India’s defence budget 2020 increased 9% but not enough to meet the defence needs

India’s defence budget 2020 increased 9% but not enough to meet the defence needs
  • ₹4.71 lakh crore allocated to defence in Union Budget 2020.
  • ₹1.33 lakh crore allocated to defence pensions.
  • According to World Bank, India is the fourth largest military spending nation.

The Union Budget 2020-2021 allocated ₹4,71,378 crore towards defence expenditure this year. Despite the “marginal” increase, resources aren’t nearly enough to meet the department’s requirements.

Last year’s budget made the headline for being the lowest since 1962, which was when India went to war against China.

A lion’s share of the budget has been allocated to the Army, followed by the Navy and the Airforce. The majority goes towards paying the pensions and salaries of personnel.

Pensions, alone, have doubled over the last five years. It’s gone from ₹60,000 crore to ₹1,33,825 crore. It’s not only the magnitude of the allocation that’s a cause of concern but the fact that it’s a recurring future impact.

This leaves marginal amounts left over for the Ministry of Defence to upgrade its equipment. This is particularly harrowing for the Air Force and Navy, which are more tech-intensive than the Army.

The issue of modernisation

Most of this year’s defence expenditure will go towards acquiring the new Tejas Mk 1A aircraft. Although indigenously developed, the aircraft took over three decades to reach fruition and match the capabilities of the MiG-21 aircraft.

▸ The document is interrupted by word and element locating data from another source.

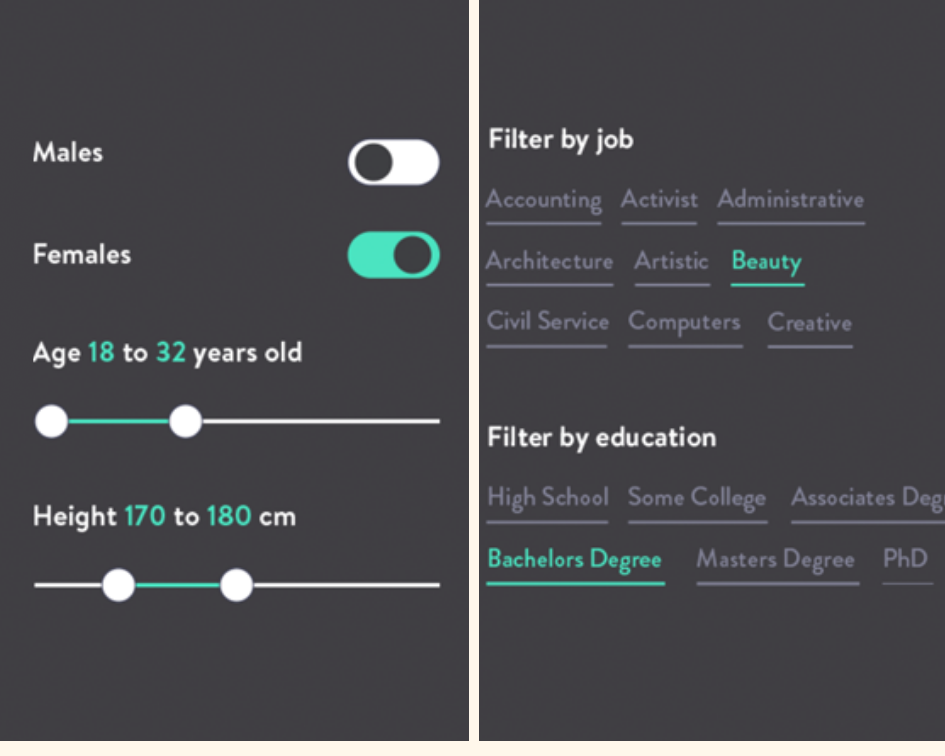The image size is (945, 756).
Task: Select the Accounting job filter
Action: point(543,200)
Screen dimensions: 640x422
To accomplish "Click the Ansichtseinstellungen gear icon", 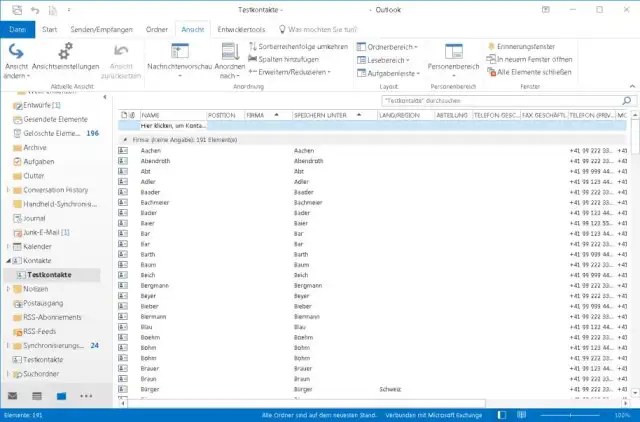I will tap(65, 52).
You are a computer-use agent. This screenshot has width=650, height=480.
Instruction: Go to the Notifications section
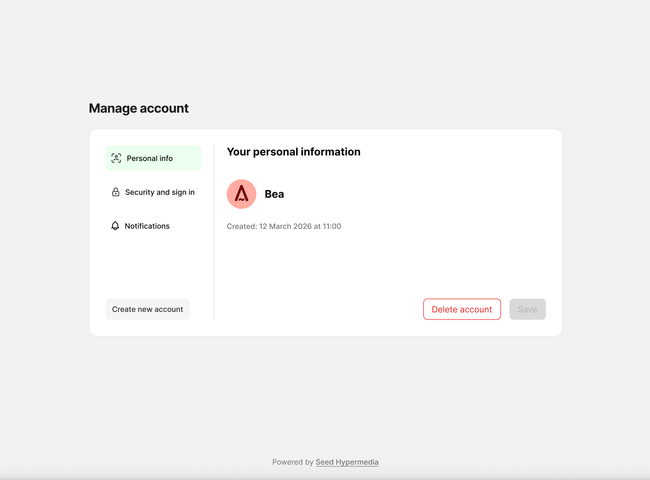tap(146, 226)
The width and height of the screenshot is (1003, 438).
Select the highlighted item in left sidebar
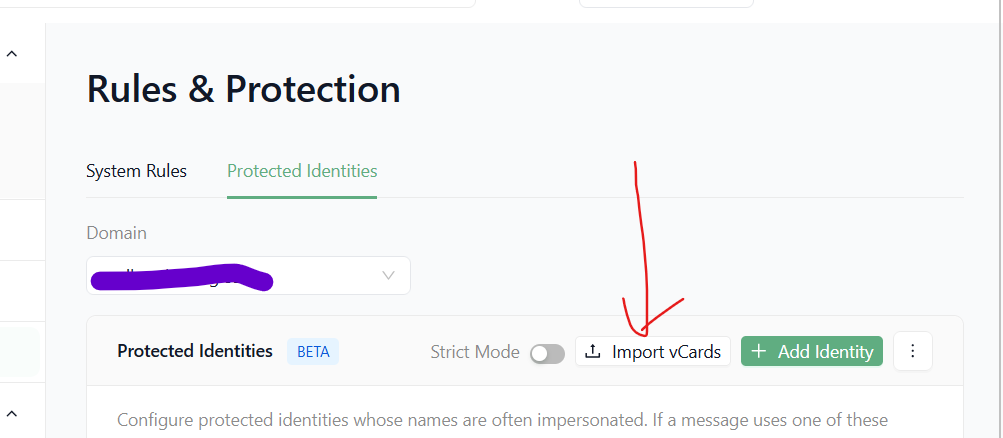tap(20, 352)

Even so, its capabilities pale in comparison to other fighter jets around the world. Nonetheless, India plans to order 83 Tejas Mk1A jets, according to ICICI securities expectations.

Acquiring new equipment has been a pain point for the defence sector for a while. According to Sameer Patil, a fellow in international security studies with Gateway House — a think tank based out of Mumbai — the Armed Forces currently prefer to import rather than buy homegrown tech.

The technology produced in India isn’t up to the mark and better versions of it are available off-the-shelf from foreign suppliers.

Patil explains that India’s military research branch — the Defence Research and Development Organisation (DRDO) — also discourages private participation, claiming that they have superior expertise and should get priority in the strategic sector.

Despite its shortcomings, India is the fourth largest military spending the world according to the World Bank.